Your Inner Fish is a fairly recent science-for-the-layman book by a paleontologist, Neil Shubin, who in 2004 discovered a revolutionary fossil fish that had developed many characteristics of land animals, characteristics we ourselves still have. It had both gill slits and lungs and could waddle up out of the water onto the beach. He named it a “Tiktaalik,”from the Intuit language, a name I find impossible to remember.
The fish-animal resembles a large shoe tree with a heavy, flat head. The discovery gained a lot of publicity at the time that I had forgotten until I saw the picture again. You can see an excellent animation of it made for the TV channel AnimalPlanet at http://www.youtube.com/watch?v=2-WV9vDcyvc&feature=fvwrel. Unfortunately, you will have to watch a 30-second introductory advertisement, but it is worth it. If so inclined, you can also watch an hour-long lecture by Shubin that describes most of the story at http://www.youtube.com/watch?v=2qTarQaUlqM
Shubin began his career at the nearby University of Penn and did his early fossil hunting in central Pennsylvania, but he is much more than a fossil-hunter.
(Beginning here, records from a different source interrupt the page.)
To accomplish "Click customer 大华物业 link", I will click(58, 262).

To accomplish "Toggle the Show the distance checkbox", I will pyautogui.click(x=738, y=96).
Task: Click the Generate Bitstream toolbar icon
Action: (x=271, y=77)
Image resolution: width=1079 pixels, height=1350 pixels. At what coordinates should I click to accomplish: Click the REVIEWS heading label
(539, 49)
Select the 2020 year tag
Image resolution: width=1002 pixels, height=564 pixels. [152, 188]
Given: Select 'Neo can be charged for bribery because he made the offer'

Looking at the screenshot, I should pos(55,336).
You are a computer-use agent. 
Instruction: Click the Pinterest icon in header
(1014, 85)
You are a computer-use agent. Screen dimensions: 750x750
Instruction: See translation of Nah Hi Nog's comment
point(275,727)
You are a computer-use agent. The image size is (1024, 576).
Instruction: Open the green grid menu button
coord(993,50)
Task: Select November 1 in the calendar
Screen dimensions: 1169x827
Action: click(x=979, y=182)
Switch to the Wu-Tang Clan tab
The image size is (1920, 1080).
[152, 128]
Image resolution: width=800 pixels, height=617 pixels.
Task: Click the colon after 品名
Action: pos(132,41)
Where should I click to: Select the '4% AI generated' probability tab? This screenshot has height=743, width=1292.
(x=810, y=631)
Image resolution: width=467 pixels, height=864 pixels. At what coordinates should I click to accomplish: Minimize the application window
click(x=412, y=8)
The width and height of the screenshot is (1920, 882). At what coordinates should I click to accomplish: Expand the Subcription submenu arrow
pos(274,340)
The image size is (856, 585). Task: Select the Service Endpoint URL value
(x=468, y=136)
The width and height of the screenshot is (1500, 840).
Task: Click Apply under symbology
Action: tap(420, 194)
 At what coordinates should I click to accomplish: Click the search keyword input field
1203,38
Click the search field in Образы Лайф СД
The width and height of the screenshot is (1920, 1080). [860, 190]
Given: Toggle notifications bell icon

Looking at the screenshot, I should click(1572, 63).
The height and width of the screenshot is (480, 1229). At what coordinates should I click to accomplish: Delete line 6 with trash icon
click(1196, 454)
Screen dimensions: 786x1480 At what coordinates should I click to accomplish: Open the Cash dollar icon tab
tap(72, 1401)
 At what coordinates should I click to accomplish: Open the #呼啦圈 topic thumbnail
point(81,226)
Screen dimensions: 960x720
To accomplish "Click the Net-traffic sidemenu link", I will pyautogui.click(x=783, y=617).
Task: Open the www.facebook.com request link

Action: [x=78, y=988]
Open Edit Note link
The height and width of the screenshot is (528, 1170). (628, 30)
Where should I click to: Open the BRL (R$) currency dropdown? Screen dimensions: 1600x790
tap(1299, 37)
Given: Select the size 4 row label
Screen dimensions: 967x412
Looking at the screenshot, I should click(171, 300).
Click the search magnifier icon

He also teaches anatomy to medical students and is a leader in describing the evolution of the human body from the earliest forms of life.
Up to the time of Tiktaalik, the highest form of earthly life was fish. Tiktaalik was the first known creature with the characteristic bone structure of all limbs on all animals today: big bone/two bones/group of small bones. For example, our arm bones are, starting from the shoulder, the humerus (big bone), the ulna and radius (two bones), and the wrist and finger bones (group bones). All animal limbs, including our legs, have this same pattern. Tiktaalik is also the first known creature to abandon the fixed, vertically oblong fish head for a flat head with eyes on top and a neck that can move the head independently of the body.
But Shubin’s discussions range much wider. If you compress the history of the earth into one year beginning January 1, single-celled organisms, like the amoebae and paramecium we saw under the microscope in Mr. Eply’s biology class, did not begin to clump together into multicelled creatures until October. (Humans did not appear until the last day, December 31.) This was a big jump. For cells to clump together, they had to evolve methods of holding themselves together and methods of communicating (“We are getting too thick. You outer cells need to die and slough off.”) But once they learned it, evolution was off to the races.
Shubin is also comfortable discussing discoveries in DNA that tie together the fossil records and anatomy anomalies of a variety of living creatures. Whenever the science gets deep, he frequently gives we readers a breather by switching to descriptions of fossil hunting.
The slim and very readable book lays out the case for evolution based on the pieces of our own bodies that were adapted from earlier life forms. It took him two years to write it, and the effort is evident in the smooth flow of information. You learn a lot without even realizing it.
[I have a nice collection of 75 million-year-old sea fossils I collected years ago from the banks of the nearby Chesapeake and Delaware Canal. The banks are heavy clay that are constantly eroding and exposing new fossils. Pick the right spot and the fossils are everywhere underfoot, free for the taking. They are mostly belemites, ammonites, and an ancient form of oyster.]